Now, Your Child may be in the head-down position, with the head getting closer to your pelvis.
On your side, many of your symptoms may still be there, including an increased frequency of the urge to pee.
Your Child’s development
The head is fully covered with hair, and tiny toenails are now clearly visible. Your Child now weighs about 1.8kg and measures 42 cm — the size of a kale leaf.
Enhanced coordination: Your Child enjoys sucking the thumb, which enhances the little one’s coordination and knowledge of the different body parts.
Position: Your Child is actually getting ready for delivery and may already be in the head-down position. In fact, about 90% of babies delivered during the 32nd week of pregnancy survive and turn into healthy children.
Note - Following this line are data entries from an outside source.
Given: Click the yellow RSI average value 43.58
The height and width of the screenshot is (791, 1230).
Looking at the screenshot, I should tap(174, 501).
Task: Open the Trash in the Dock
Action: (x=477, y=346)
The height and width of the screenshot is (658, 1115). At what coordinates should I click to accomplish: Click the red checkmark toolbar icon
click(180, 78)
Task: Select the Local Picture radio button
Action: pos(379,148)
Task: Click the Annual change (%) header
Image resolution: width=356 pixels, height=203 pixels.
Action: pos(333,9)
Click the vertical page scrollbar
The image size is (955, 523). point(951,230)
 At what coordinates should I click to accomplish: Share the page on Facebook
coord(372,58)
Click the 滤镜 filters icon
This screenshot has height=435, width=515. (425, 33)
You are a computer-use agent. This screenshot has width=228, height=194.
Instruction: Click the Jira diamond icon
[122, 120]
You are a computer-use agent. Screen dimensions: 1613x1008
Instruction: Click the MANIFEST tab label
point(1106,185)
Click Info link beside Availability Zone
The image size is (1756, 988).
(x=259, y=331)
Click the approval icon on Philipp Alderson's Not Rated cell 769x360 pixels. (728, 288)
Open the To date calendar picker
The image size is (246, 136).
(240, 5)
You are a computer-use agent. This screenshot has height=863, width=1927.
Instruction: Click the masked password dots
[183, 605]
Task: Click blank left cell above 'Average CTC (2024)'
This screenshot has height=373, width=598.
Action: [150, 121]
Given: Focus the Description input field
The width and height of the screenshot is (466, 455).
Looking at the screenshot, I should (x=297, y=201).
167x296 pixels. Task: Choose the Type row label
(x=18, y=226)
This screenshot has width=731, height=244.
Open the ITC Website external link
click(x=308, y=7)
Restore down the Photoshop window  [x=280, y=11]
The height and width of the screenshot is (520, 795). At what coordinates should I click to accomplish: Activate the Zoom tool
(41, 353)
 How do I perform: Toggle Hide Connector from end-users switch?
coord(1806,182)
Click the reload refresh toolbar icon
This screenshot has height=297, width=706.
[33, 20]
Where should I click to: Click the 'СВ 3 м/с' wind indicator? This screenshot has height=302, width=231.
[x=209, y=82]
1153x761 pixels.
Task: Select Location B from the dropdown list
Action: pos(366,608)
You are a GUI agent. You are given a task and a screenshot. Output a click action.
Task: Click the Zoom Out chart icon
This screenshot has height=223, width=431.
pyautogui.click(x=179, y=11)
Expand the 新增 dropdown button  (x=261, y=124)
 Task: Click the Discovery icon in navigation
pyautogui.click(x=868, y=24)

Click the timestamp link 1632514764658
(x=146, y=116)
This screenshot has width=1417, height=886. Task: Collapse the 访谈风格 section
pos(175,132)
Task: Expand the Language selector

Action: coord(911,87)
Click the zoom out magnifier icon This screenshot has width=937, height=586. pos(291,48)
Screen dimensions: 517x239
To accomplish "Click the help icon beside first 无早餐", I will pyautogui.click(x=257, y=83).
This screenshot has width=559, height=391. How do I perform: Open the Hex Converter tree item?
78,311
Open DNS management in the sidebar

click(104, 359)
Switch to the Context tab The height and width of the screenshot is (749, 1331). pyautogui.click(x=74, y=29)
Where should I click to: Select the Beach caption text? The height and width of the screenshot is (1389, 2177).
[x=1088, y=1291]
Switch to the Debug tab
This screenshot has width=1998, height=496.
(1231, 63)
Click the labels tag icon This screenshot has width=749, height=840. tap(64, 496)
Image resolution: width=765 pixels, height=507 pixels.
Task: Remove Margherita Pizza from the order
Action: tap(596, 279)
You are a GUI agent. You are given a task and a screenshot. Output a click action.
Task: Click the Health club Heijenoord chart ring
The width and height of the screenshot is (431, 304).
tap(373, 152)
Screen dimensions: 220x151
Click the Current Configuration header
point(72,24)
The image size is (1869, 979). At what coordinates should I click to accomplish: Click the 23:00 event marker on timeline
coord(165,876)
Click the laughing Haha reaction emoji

Lanugo: This fine hair that has been covering Your Child’s body for several months will start to fall off this week.
Pupillary reflex: Your Child’s pupil can now change in diameter in response to light. This means the optic nerves, which respond to visual sensations, are now ready to function. Note that while Your Child can already see right after birth, the vision still remains limited, as the eyes can only focus on an object for a few seconds.
Breathing: Your Child practices breathing more this week. It not only helps the little one get ready to live outside the womb but also helps the lungs secrete more surfactant — the lubricating substance that helps Your Child breathe more easily.
Genital organs: If you are expecting a boy, his testes are now descending to their final home in the scrotum.
The most common symptom in this trimester is most likely the increased urge to urinate.
By now, the increase in blood flow may have gotten to its peak, so those symptoms associated with it may still be present. Your extra 50% blood volume helps nourish Your Child and will cover for the blood you’ll lose during childbirth.
What you can do
With your due date fast approaching, you may now get your hospital loads ready. You can also do hospital registration and prepare other necessary documents during this period. This saves you time for too much paperwork when labor comes.
You can also consider how you would like to manage pain during delivery. Epidural anesthesia is one of the most common methods for managing labor pains. However, some ladies prefer water birth or even go through labor without pain-relief medications.